_TASK BRIEF_:
Apart from the pictures, every record here must be copied word for word.

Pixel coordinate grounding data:
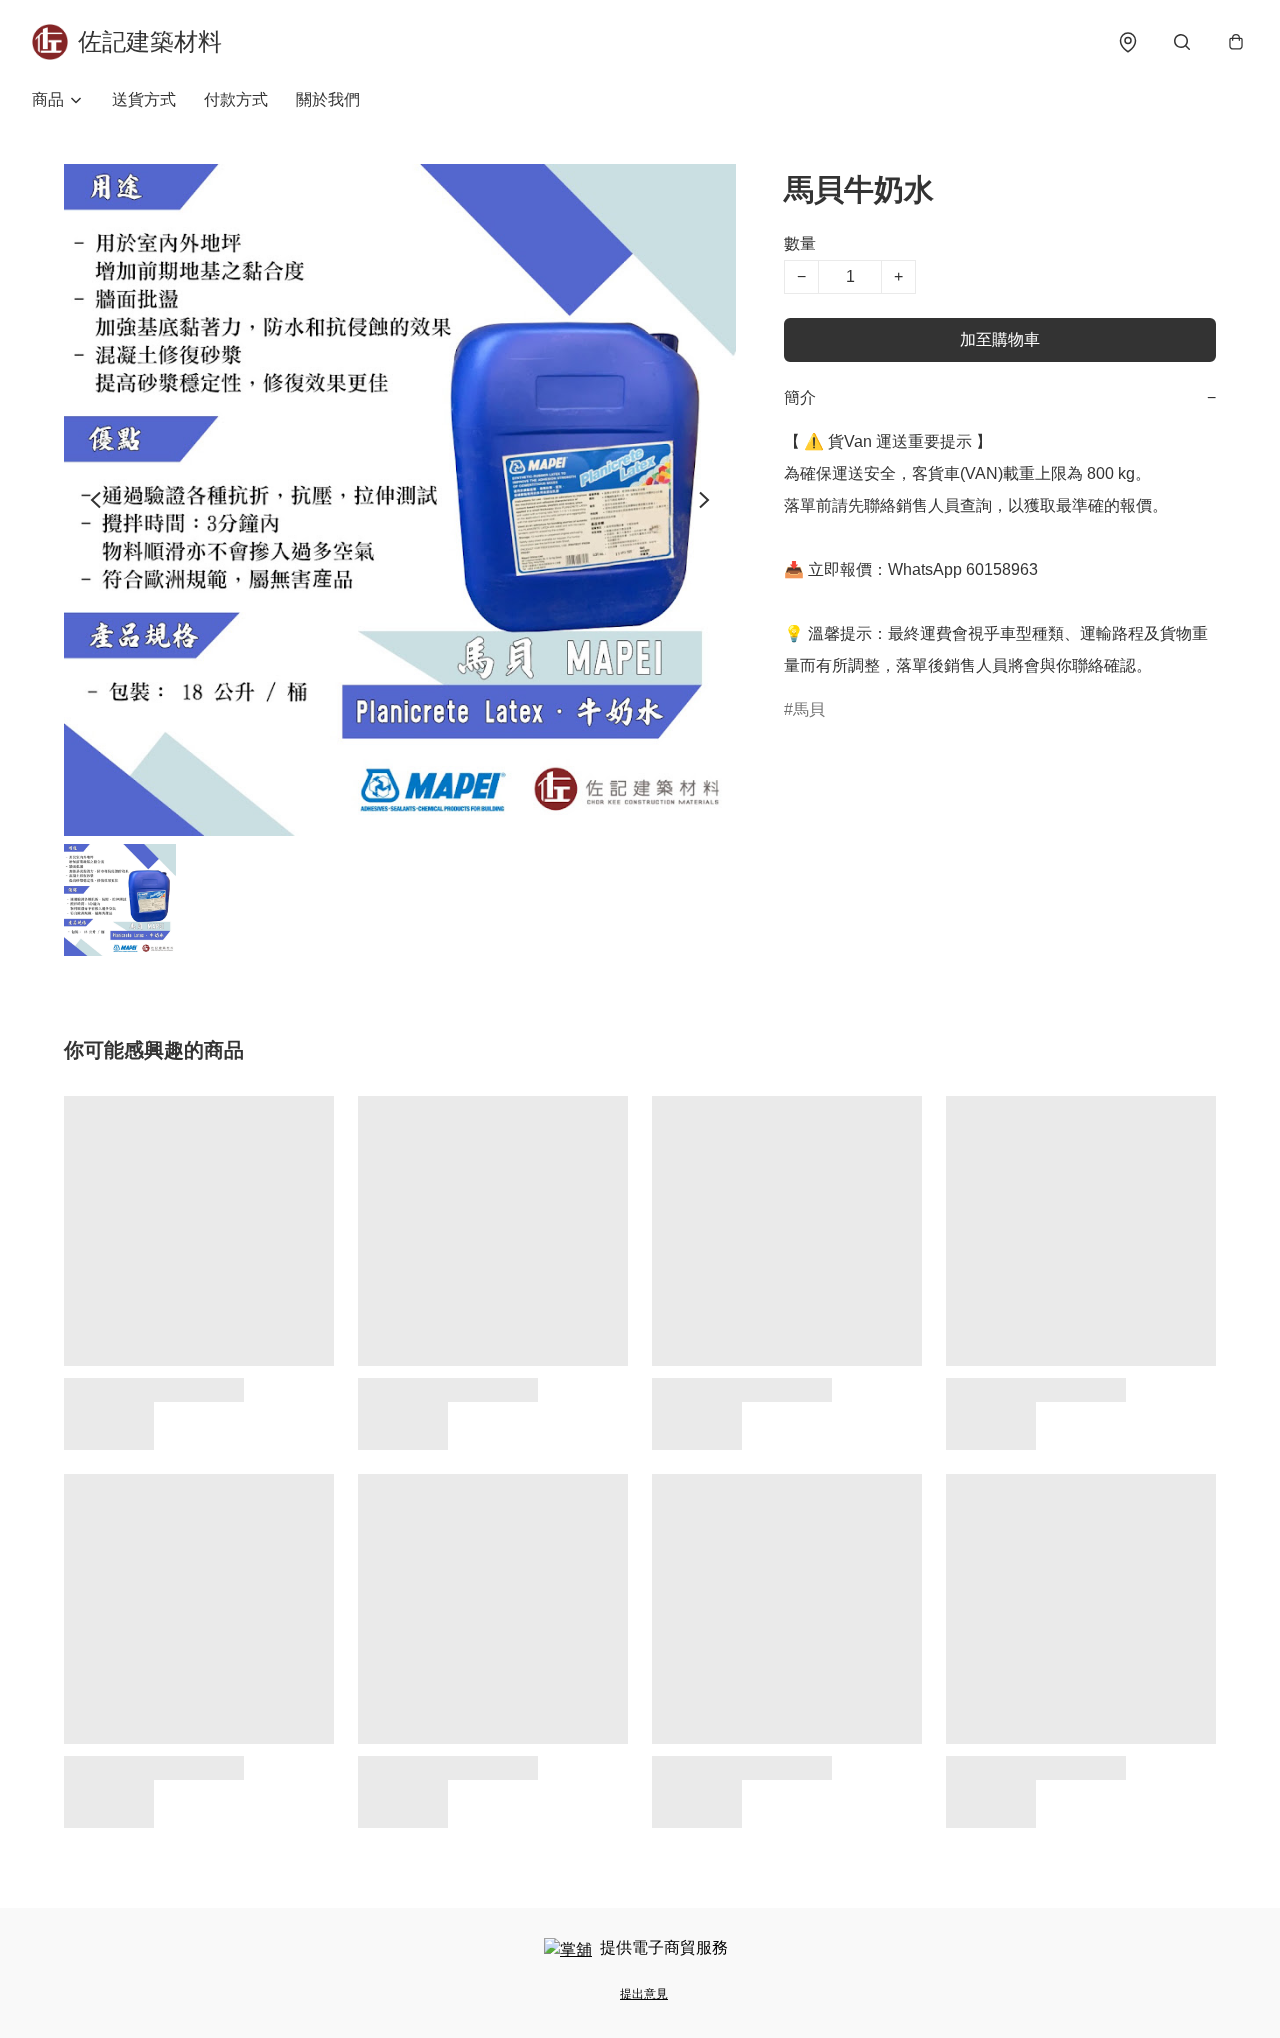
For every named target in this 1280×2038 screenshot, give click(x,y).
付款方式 (236, 99)
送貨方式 (144, 99)
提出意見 (644, 1994)
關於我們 (328, 99)
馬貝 (809, 709)
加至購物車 (1000, 339)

_YOUR SOLUTION_:
For every named target in this 1280×2038 screenshot, give click(x,y).
付款方式 (236, 99)
送貨方式 (144, 99)
提出意見 (644, 1994)
關於我們 (328, 99)
馬貝 (809, 709)
加至購物車 (1000, 339)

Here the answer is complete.